Regardless, I enjoyed this novel for its ability to scare the bejeezus out of me and pull me into Lo’s paranoia.  Ware is so adept that she brings readers into the mind-messing world of the page.  The ship, of course, was a perfect setting on which to trap her protagonist, just as the isolated house in the woods was a perfect place to trap the protagonist of her debut novel.  I am curious to see what hand Ware plays in her next novel.

A quick note on aesthetics.  The dust jacket of the hard cover edition is gorgeous.  The title is contained within a porthole streaming with rivulets of water.  The beads of water are raised and glossy, so shimmer like actual water.  My daughter marveled at the design, in fact, when it caught her eye in our kitchen.  Kudos to the designers.


Finished 12/16


The Other Side of the World–Stephanie Bishop


This is a slim volume–237 pages–that an avid reader can start and finish in a weekend without too many social plans.  If that is your plan, however, you may wish to make sure significant people in your life are out of town because this novel creates a funk that swells until it swallows you.  It’s the early 1960s in England and Charlotte is a new mom who today we might say is suffering from postpartum depression and an artist who has stopped painting.  Or just sleep deprivation and the joy of new motherhood.  Her husband, a poetry lecturer, adores her, but seems uncertain how to help her.  Her only relief derives from the English countryside.  He immigrated from India to England as a child, pushed by his parents to leave before India gained independence and the world became less favorable to a young Anglo-Indian boy.  India is not home.  Neither is England, with its cold, gray, dampness.  Sun, Henry decides, is the answer, and that can be found, with sponsored passage, in Australia.  When Charlotte learns she is pregnant again, she gives in to this idea and finds herself in a countryside that brings her no joy, in a small house with two small children, with no friends or family in the neighborhood, and her husband in his office at the local university.  Charlotte does not disguise her unhappiness for long.  Henry hides his as he struggles against subtle and not-so-subtle racism and increasingly admits he belongs nowhere.  Their situation seems to improve when Charlotte makes friends, but as she makes connections, Henry becomes more troubled.  His students walk out of lectures.  He is moved into a smaller more remote office.  When he hears from India that his mother is near death, he leaves Charlotte and the girls and fails to write or call for weeks.  When he returns to Australia, Charlotte is gone, the girls with a friend.

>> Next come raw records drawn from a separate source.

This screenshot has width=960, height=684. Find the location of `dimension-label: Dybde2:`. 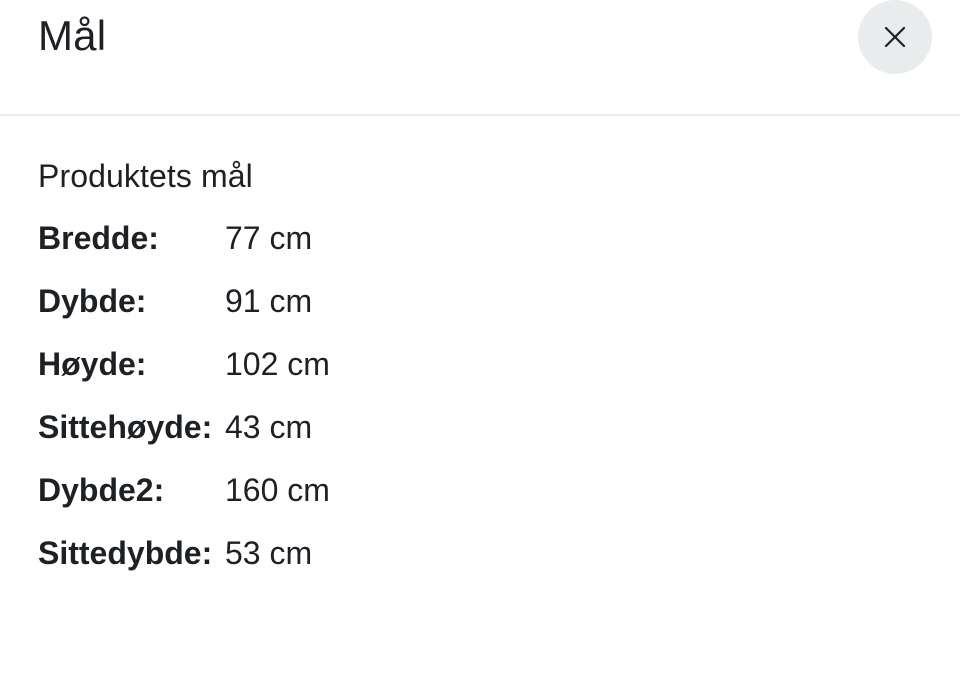

dimension-label: Dybde2: is located at coordinates (102, 490).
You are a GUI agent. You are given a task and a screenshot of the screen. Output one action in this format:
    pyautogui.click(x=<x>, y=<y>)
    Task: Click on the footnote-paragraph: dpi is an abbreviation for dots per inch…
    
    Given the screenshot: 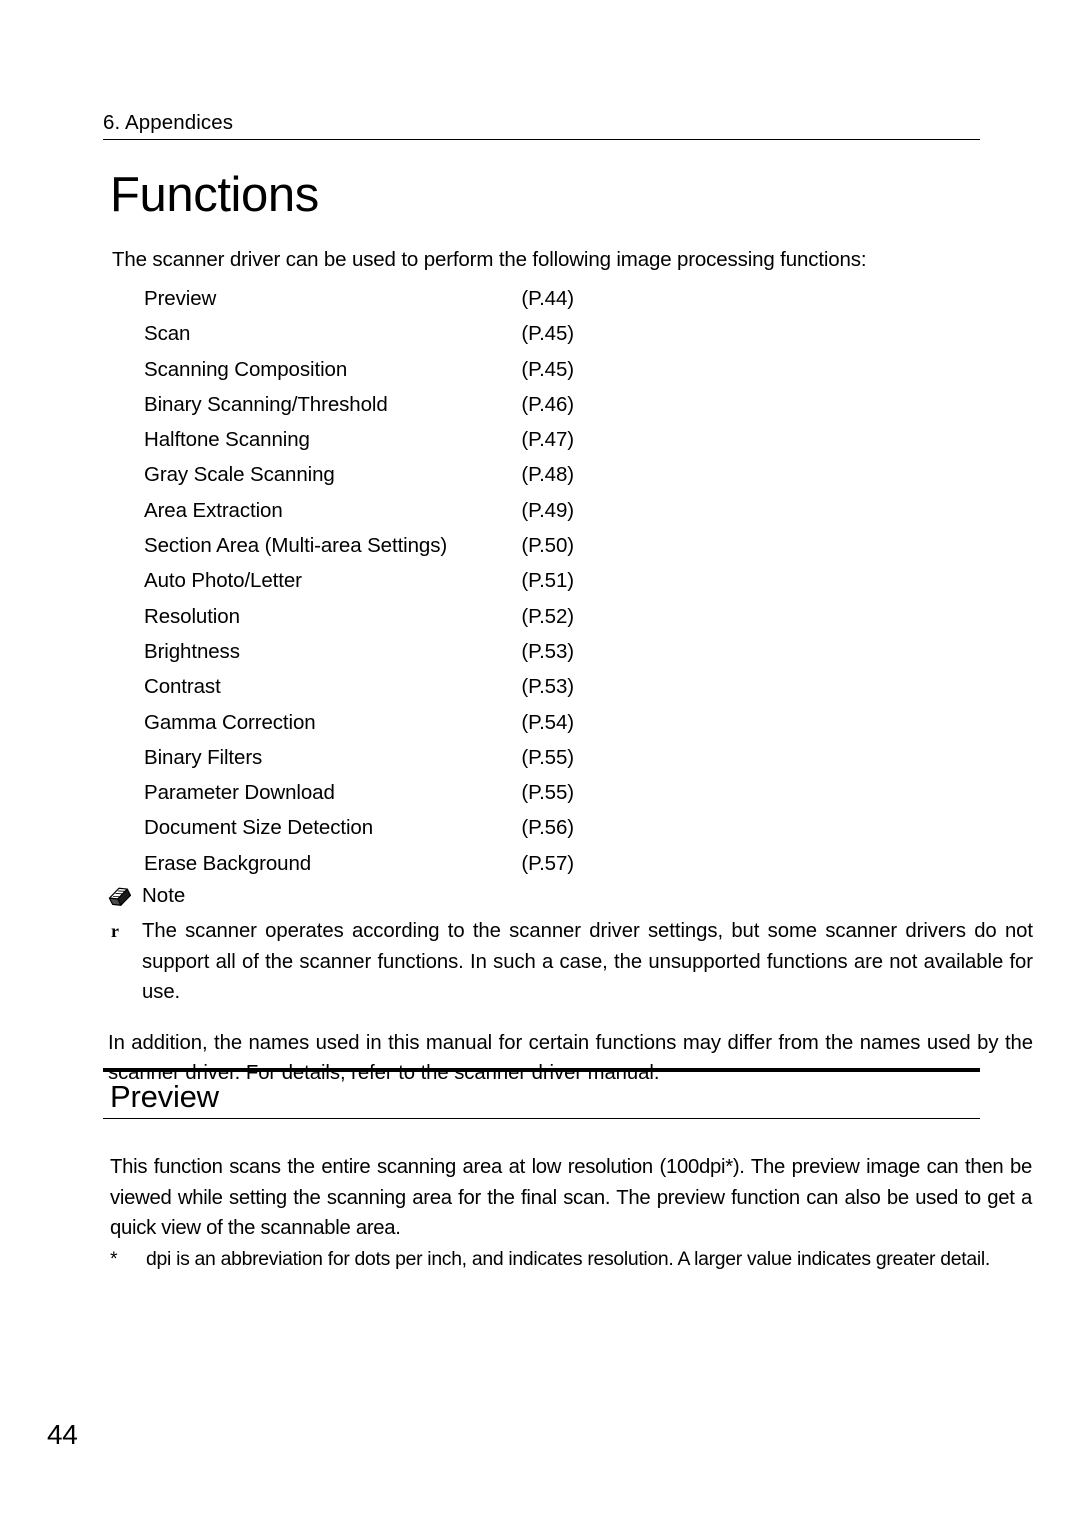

Bishop creates a claustrophobic world that drags you into Charlotte’s negative lens.  Her sense of being trapped and bitter slips from the page into your own heart.  This may have been augmented by my reading the novel first thing in the morning with the house dark and my family asleep, so perhaps try reading in a brightly sunlit room with happiness around you.

Charlotte does not seem to see Henry as anything other than English, or at least she does not ruminate on it openly.  However, a key interaction between them in Australia is when he asks her to paint him in order to get her painting again.  His instinct regarding her needs was correct, but his estimate of the time required was far too short and many evenings of her seeing him without looking at him leave them both slightly unsettled.  This in combination with Charlotte’s attraction to a very pale Englishman suggest she does see Henry’s difference, even if she does not name it or admit it to herself.

I was unsettled myself by this novel and by its ending.  It is atmospheric, but not satisfying.  I wanted to shake both Henry and Charlotte at the same time that I longed to put them in the 1980s or 1990s to see if they would fall into the same patterns or if the 1960s were just too much for them.  Several times I offered thanks to the gods that I was born in a time of more domestic conveniences and in which women were able and expected to continue working and having professional identities, even though such opportunity gave rise to its own difficulties.